Brittany: We have Gavin working with a Child Life Specialist at Nemours because this is hard on him too. He does not know all the details about Mia’s health, but he knows things are not good and he knows Mia has “an extra cell” (chromosome). He is all about sports. He channels all his energy and worries into his sports. It’s a positive outlet for him. He is also hilariously funny which helps too.
CPN: Where do you find support?
Brittany: We are having difficulty finding a community. Yes, we can rely on our close family and friends for support, but we wish we had a connection with other families with children like Mia. Our genetics counselors do not know anyone like Mia. They know children with duplicate 16 chromosomal disorders or duplicate 22 chromosomal disorders but not both as in Mia’s case. It is so lonely, heartbreaking and just plain sad to not have other families to connect with because Mia’s situation is so rare.
CPN: What’s been the hardest part?
Brittany: Simply put, there is no road map for what to expect for our Mia. This creates a lot of uncertainty. No one, not even the doctors, really knows the path Mia is going to take; and this fact is so incredibly hard on us.

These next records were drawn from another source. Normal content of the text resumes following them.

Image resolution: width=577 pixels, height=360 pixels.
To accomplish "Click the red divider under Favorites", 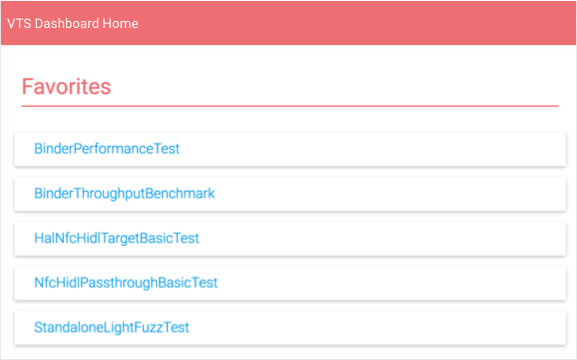I will [290, 106].
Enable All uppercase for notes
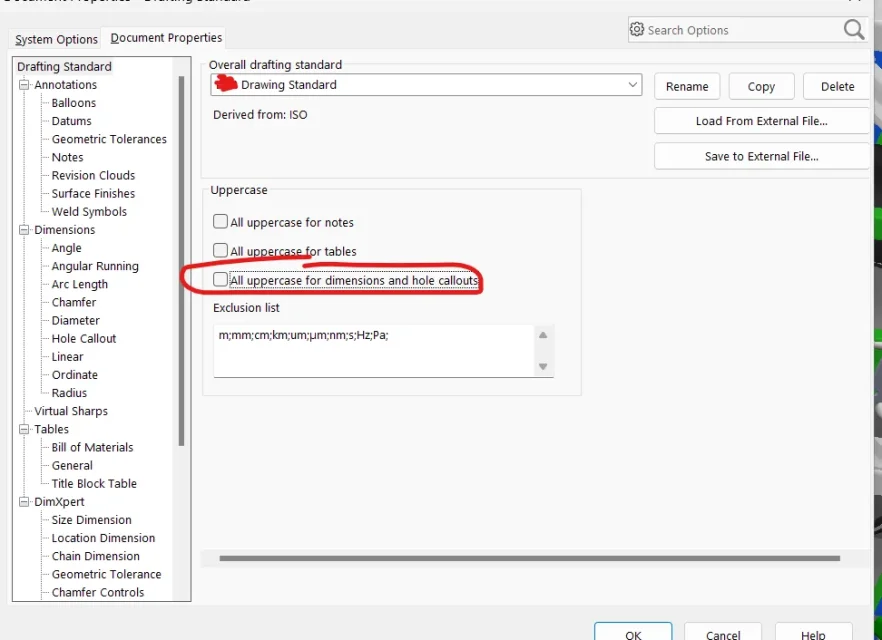The height and width of the screenshot is (640, 882). point(220,222)
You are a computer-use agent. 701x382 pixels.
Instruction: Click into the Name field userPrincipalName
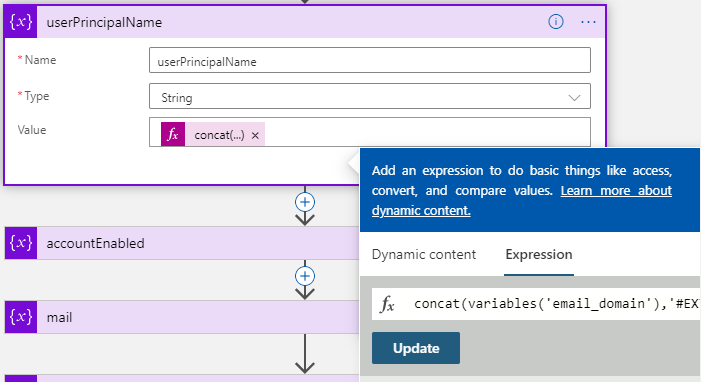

Honestly, it would be so much easier if she had down syndrome or another more common chromosomal abnormality. We are in such limbo we cannot plan out much into our future.

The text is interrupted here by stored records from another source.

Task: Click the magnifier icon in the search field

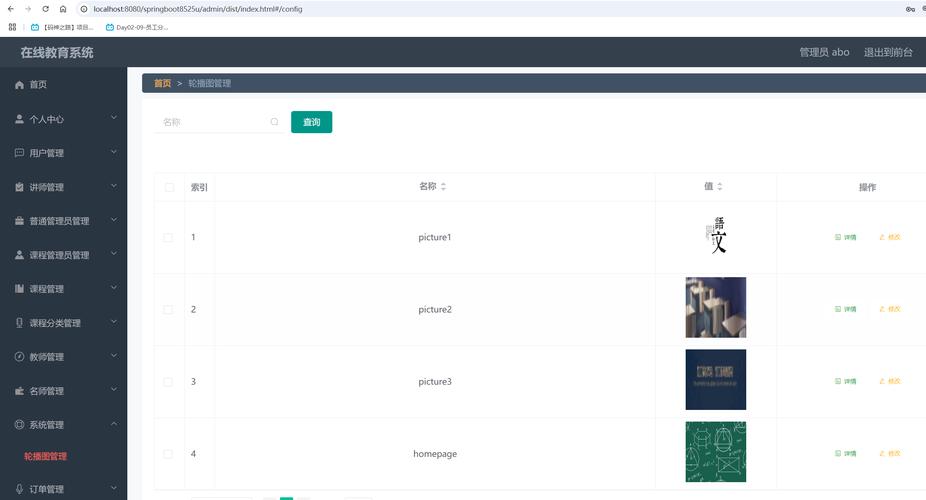Action: pos(274,122)
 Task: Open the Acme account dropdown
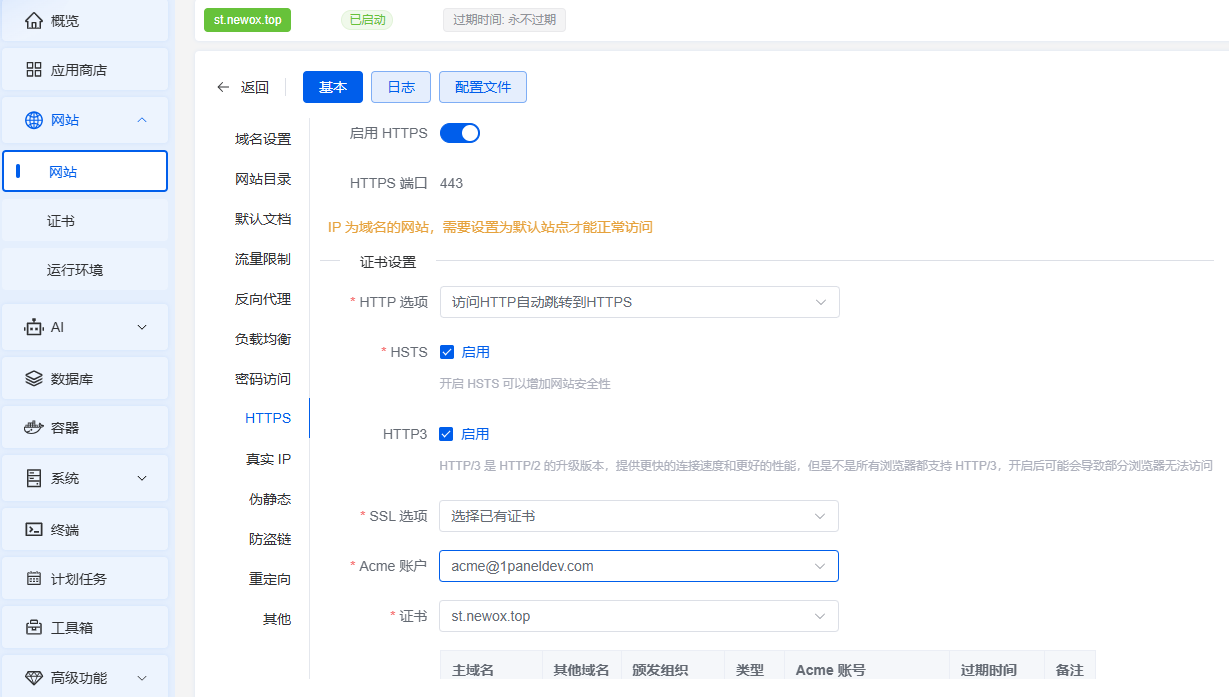[x=639, y=566]
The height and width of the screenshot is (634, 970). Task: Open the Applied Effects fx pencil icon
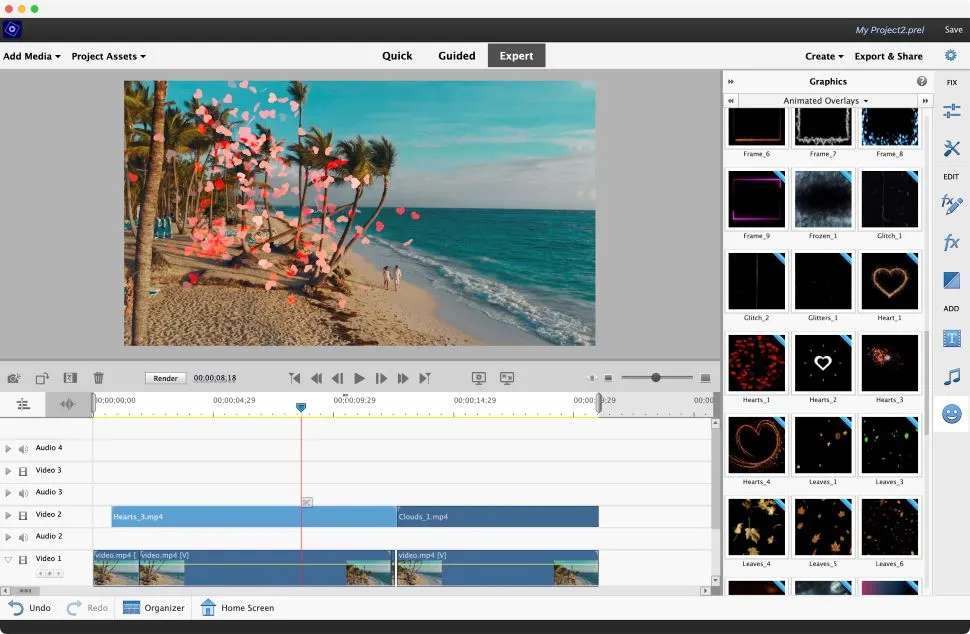coord(951,204)
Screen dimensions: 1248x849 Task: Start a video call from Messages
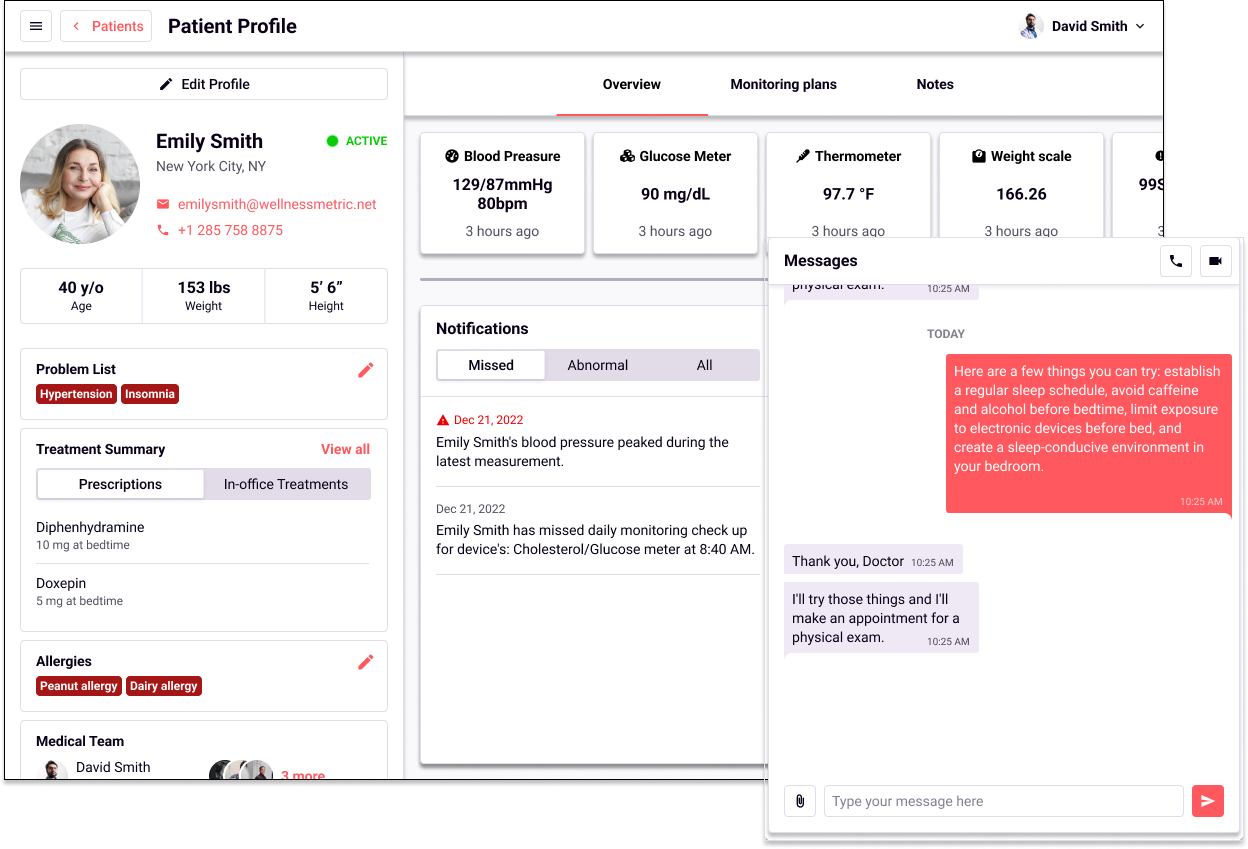coord(1215,261)
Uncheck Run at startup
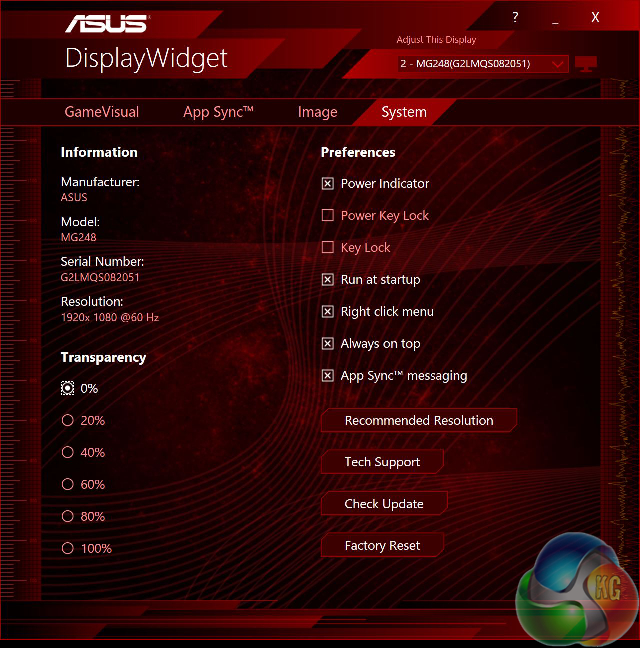Viewport: 640px width, 648px height. [x=328, y=279]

After we met with our doctors and they told us about the 2-6 year prognosis, we took our family on a vacation. We had our Mia on a pontoon boat, the wind blew in her little blonde curly hair, and we just soaked up the time with her and our son. We know that our time is probably limited, and we need to enjoy it now. This breaks my heart every single day. It breaks for myself and for my husband and son. Our plan for now is to enjoy the moment with her; by taking her to new places, giving her all the kisses and snuggles and watching her develop in whatever way she possible can.
CPN: How has Mia inspired you?
Brittany: Our Mia has motivated me in so many ways. Mia is nonverbal but has very much taught me about life. I am continuing my education in honor of our Mia. I currently have my Bachelor’s in psychology and Master’s in human services. I work as a school counselor and am almost through my second Master’s in clinical mental health counseling. I will then be a licensed mental health counselor. I want to help families going through trauma. I have always worked with children and hope to continue to do so in my future career along with family and couples counseling. My goal is to obtain my PhD in counseling. Mia and her amazing big brother give me the strength to do this.

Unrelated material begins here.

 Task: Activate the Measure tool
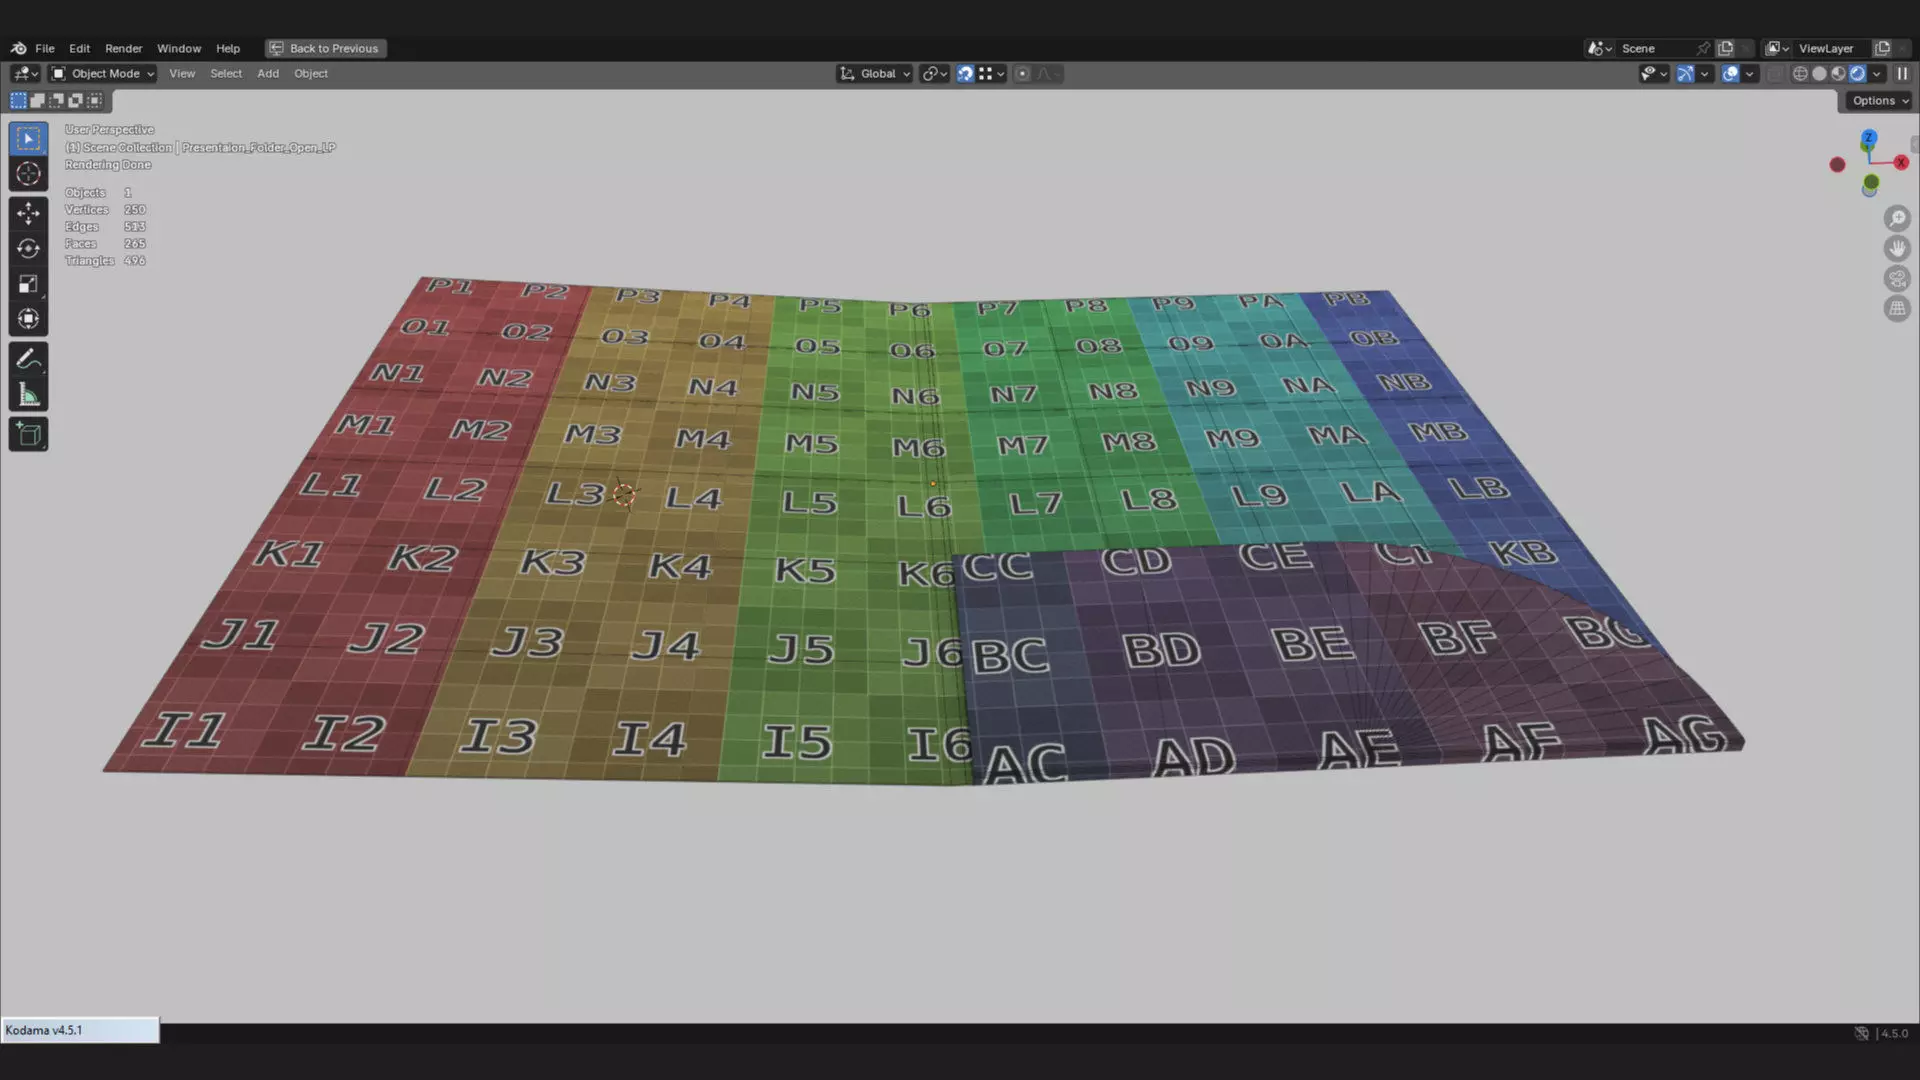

CPN: Is there anything else you’d like other families or providers to know about what others can do to support a family like yours?
Brittany: I want providers to know that when working children with rare diseases they need to focus on the family and the child as a whole, not just the individual field they specialize in. There have been times when Mia’s specialists only concerned themselves with their area of expertise. Mia needs whole body care because she has so many issues ranging from epilepsy, kidney reflux, cleft palate to severe neurological impairment and they all overlap. Also, the whole family needs a focus because her condition affects every one of us. That said, Mia has so many fantastic people on her team, including her plastic surgeon, Dr. Caterson and his nurse practitioner, Kim Giodono;, her pulmonologist, Dr. Strang; and ALL of our private duty nurses. We call it team Mia and they ROCK!